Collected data
● ● ● ●
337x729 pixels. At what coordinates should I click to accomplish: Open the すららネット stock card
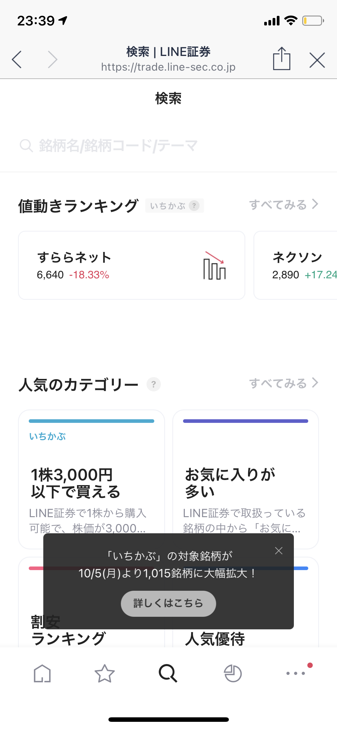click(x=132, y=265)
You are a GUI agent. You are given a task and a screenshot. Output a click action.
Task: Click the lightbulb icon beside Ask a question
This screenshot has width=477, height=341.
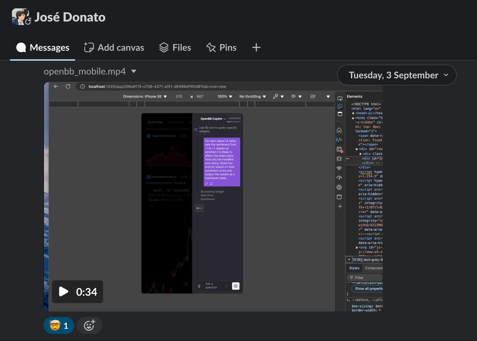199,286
● ● ● ●
Task directions —
Beginning with the line that contains "You are a GUI", print exactly every line through the end of the records, both included. Omit the pictures.

Response area —
You are a GUI agent. You are given a task and a screenshot. Output a click action.
Task: Click the lightbulb icon beside Ask a question
This screenshot has width=477, height=341.
199,286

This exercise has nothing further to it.